A word-for-word copy of the listing is needed. Retype it in full.
== EXERCISE MATERIAL ==
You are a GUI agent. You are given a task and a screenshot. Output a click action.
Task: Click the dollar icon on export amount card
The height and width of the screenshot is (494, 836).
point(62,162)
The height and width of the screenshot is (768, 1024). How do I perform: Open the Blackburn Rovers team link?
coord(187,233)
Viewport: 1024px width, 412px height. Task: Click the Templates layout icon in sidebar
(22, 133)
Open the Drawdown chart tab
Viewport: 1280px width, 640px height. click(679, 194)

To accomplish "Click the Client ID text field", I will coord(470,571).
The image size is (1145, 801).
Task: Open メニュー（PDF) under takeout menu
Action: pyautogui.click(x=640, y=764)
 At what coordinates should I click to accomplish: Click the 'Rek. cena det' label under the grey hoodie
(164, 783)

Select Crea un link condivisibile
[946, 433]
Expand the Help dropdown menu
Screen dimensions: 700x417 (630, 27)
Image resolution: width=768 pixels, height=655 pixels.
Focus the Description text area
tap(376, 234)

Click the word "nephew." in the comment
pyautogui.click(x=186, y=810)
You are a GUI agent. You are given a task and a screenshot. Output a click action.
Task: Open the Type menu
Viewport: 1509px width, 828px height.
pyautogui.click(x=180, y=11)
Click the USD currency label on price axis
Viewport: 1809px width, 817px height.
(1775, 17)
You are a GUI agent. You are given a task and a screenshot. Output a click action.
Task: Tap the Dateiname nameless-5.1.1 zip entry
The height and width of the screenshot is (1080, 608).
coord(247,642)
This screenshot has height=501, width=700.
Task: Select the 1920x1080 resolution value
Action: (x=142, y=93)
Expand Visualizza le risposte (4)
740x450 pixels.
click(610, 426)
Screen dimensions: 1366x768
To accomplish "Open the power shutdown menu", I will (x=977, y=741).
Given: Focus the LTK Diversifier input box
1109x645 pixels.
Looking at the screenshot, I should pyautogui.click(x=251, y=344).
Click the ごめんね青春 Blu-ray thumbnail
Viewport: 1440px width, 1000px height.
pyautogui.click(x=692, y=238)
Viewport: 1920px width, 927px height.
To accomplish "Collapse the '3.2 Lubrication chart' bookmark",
===
**ANSWER SECTION:**
You are a GUI agent. You are given a task and a screenshot. Output a click action.
Task: Click the dollar icon on export amount card
The height and width of the screenshot is (494, 836).
point(62,162)
The height and width of the screenshot is (768, 1024). How do I perform: Open the Blackburn Rovers team link?
coord(187,233)
Viewport: 1024px width, 412px height. Task: Click the Templates layout icon in sidebar
(22, 133)
Open the Drawdown chart tab
Viewport: 1280px width, 640px height. click(679, 194)

To accomplish "Click the Client ID text field", I will coord(470,571).
The image size is (1145, 801).
Task: Open メニュー（PDF) under takeout menu
Action: pyautogui.click(x=640, y=764)
 At what coordinates should I click to accomplish: Click the 'Rek. cena det' label under the grey hoodie
(164, 783)

Select Crea un link condivisibile
[946, 433]
Expand the Help dropdown menu
Screen dimensions: 700x417 (630, 27)
Image resolution: width=768 pixels, height=655 pixels.
Focus the Description text area
tap(376, 234)

Click the word "nephew." in the comment
pyautogui.click(x=186, y=810)
You are a GUI agent. You are given a task and a screenshot. Output a click action.
Task: Open the Type menu
Viewport: 1509px width, 828px height.
pyautogui.click(x=180, y=11)
Click the USD currency label on price axis
Viewport: 1809px width, 817px height.
(1775, 17)
You are a GUI agent. You are given a task and a screenshot. Output a click action.
Task: Tap the Dateiname nameless-5.1.1 zip entry
The height and width of the screenshot is (1080, 608).
coord(247,642)
This screenshot has height=501, width=700.
Task: Select the 1920x1080 resolution value
Action: (x=142, y=93)
Expand Visualizza le risposte (4)
740x450 pixels.
click(610, 426)
Screen dimensions: 1366x768
To accomplish "Open the power shutdown menu", I will (x=977, y=741).
Given: Focus the LTK Diversifier input box
1109x645 pixels.
Looking at the screenshot, I should pyautogui.click(x=251, y=344).
Click the ごめんね青春 Blu-ray thumbnail
Viewport: 1440px width, 1000px height.
pyautogui.click(x=692, y=238)
Viewport: 1920px width, 927px height.
To accomplish "Collapse the '3.2 Lubrication chart' bookmark",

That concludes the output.